TASK TO COMPLETE: Please print the records below exactly as they are written.
# # #
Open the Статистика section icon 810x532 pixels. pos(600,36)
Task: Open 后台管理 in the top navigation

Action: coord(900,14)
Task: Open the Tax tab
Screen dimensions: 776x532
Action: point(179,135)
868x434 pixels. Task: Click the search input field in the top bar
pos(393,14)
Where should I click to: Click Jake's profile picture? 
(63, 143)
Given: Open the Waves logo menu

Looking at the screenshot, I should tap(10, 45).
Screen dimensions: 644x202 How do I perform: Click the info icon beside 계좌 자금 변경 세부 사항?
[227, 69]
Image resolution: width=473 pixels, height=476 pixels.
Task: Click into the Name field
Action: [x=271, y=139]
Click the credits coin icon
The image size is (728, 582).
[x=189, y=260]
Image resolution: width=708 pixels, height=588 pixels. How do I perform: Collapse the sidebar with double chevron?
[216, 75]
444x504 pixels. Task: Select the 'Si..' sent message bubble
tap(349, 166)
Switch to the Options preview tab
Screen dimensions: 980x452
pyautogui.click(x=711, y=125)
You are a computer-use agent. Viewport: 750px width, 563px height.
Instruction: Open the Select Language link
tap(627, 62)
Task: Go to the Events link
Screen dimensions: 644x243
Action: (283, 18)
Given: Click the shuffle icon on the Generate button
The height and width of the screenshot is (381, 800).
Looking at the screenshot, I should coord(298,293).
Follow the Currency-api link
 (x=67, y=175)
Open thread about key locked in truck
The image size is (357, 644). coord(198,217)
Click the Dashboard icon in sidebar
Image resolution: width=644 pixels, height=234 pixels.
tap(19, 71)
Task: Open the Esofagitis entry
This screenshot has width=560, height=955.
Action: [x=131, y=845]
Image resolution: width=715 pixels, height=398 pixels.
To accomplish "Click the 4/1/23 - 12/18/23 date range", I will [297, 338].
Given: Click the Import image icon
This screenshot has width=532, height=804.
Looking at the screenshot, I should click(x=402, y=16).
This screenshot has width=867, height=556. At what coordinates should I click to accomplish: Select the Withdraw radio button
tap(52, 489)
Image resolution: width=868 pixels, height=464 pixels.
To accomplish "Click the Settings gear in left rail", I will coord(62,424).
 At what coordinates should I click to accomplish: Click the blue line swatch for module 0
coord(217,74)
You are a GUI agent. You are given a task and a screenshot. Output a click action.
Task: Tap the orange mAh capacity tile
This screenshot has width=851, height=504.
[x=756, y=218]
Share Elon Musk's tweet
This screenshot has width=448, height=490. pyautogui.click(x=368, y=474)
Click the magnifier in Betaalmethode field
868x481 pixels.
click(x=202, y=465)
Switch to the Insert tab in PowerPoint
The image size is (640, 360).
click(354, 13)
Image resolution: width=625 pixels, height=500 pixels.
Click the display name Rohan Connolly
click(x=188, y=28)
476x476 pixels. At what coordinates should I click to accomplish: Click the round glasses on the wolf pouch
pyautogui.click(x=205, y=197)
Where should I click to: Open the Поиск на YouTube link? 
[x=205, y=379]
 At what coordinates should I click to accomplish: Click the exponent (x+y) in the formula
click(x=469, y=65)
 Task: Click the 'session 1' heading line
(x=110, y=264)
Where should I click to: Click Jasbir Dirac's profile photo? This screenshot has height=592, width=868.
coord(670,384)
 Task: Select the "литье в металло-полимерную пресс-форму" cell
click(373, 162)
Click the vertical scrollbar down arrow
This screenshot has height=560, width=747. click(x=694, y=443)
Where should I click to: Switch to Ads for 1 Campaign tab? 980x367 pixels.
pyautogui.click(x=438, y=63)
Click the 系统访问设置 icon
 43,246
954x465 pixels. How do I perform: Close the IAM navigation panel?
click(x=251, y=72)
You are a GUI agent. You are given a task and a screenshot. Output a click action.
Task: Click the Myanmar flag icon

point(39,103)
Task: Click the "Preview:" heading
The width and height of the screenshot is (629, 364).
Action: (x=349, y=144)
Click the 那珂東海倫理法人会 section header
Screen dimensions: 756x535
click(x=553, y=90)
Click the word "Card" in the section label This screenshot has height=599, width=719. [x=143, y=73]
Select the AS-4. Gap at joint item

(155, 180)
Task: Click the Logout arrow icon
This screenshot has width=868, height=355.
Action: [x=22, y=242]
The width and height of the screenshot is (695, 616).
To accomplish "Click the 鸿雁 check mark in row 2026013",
# # #
TASK OUTPUT:
Open the Статистика section icon 810x532 pixels. pos(600,36)
Task: Open 后台管理 in the top navigation

Action: coord(900,14)
Task: Open the Tax tab
Screen dimensions: 776x532
Action: point(179,135)
868x434 pixels. Task: Click the search input field in the top bar
pos(393,14)
Where should I click to: Click Jake's profile picture? 
(63, 143)
Given: Open the Waves logo menu

Looking at the screenshot, I should tap(10, 45).
Screen dimensions: 644x202 How do I perform: Click the info icon beside 계좌 자금 변경 세부 사항?
[227, 69]
Image resolution: width=473 pixels, height=476 pixels.
Task: Click into the Name field
Action: [x=271, y=139]
Click the credits coin icon
The image size is (728, 582).
[x=189, y=260]
Image resolution: width=708 pixels, height=588 pixels. How do I perform: Collapse the sidebar with double chevron?
[216, 75]
444x504 pixels. Task: Select the 'Si..' sent message bubble
tap(349, 166)
Switch to the Options preview tab
Screen dimensions: 980x452
pyautogui.click(x=711, y=125)
You are a computer-use agent. Viewport: 750px width, 563px height.
Instruction: Open the Select Language link
tap(627, 62)
Task: Go to the Events link
Screen dimensions: 644x243
Action: (283, 18)
Given: Click the shuffle icon on the Generate button
The height and width of the screenshot is (381, 800).
Looking at the screenshot, I should coord(298,293).
Follow the Currency-api link
 (x=67, y=175)
Open thread about key locked in truck
The image size is (357, 644). coord(198,217)
Click the Dashboard icon in sidebar
Image resolution: width=644 pixels, height=234 pixels.
tap(19, 71)
Task: Open the Esofagitis entry
This screenshot has width=560, height=955.
Action: [x=131, y=845]
Image resolution: width=715 pixels, height=398 pixels.
To accomplish "Click the 4/1/23 - 12/18/23 date range", I will [297, 338].
Given: Click the Import image icon
This screenshot has width=532, height=804.
Looking at the screenshot, I should click(x=402, y=16).
This screenshot has width=867, height=556. At what coordinates should I click to accomplish: Select the Withdraw radio button
tap(52, 489)
Image resolution: width=868 pixels, height=464 pixels.
To accomplish "Click the Settings gear in left rail", I will coord(62,424).
 At what coordinates should I click to accomplish: Click the blue line swatch for module 0
coord(217,74)
You are a GUI agent. You are given a task and a screenshot. Output a click action.
Task: Tap the orange mAh capacity tile
This screenshot has width=851, height=504.
[x=756, y=218]
Share Elon Musk's tweet
This screenshot has width=448, height=490. pyautogui.click(x=368, y=474)
Click the magnifier in Betaalmethode field
868x481 pixels.
click(x=202, y=465)
Switch to the Insert tab in PowerPoint
The image size is (640, 360).
click(354, 13)
Image resolution: width=625 pixels, height=500 pixels.
Click the display name Rohan Connolly
click(x=188, y=28)
476x476 pixels. At what coordinates should I click to accomplish: Click the round glasses on the wolf pouch
pyautogui.click(x=205, y=197)
Where should I click to: Open the Поиск на YouTube link? 
[x=205, y=379]
 At what coordinates should I click to accomplish: Click the exponent (x+y) in the formula
click(x=469, y=65)
 Task: Click the 'session 1' heading line
(x=110, y=264)
Where should I click to: Click Jasbir Dirac's profile photo? This screenshot has height=592, width=868.
coord(670,384)
 Task: Select the "литье в металло-полимерную пресс-форму" cell
click(373, 162)
Click the vertical scrollbar down arrow
This screenshot has height=560, width=747. click(x=694, y=443)
Where should I click to: Switch to Ads for 1 Campaign tab? 980x367 pixels.
pyautogui.click(x=438, y=63)
Click the 系统访问设置 icon
 43,246
954x465 pixels. How do I perform: Close the IAM navigation panel?
click(x=251, y=72)
You are a GUI agent. You are given a task and a screenshot. Output a click action.
Task: Click the Myanmar flag icon

point(39,103)
Task: Click the "Preview:" heading
The width and height of the screenshot is (629, 364).
Action: (x=349, y=144)
Click the 那珂東海倫理法人会 section header
Screen dimensions: 756x535
click(x=553, y=90)
Click the word "Card" in the section label This screenshot has height=599, width=719. [x=143, y=73]
Select the AS-4. Gap at joint item

(155, 180)
Task: Click the Logout arrow icon
This screenshot has width=868, height=355.
Action: [x=22, y=242]
The width and height of the screenshot is (695, 616).
To accomplish "Click the 鸿雁 check mark in row 2026013",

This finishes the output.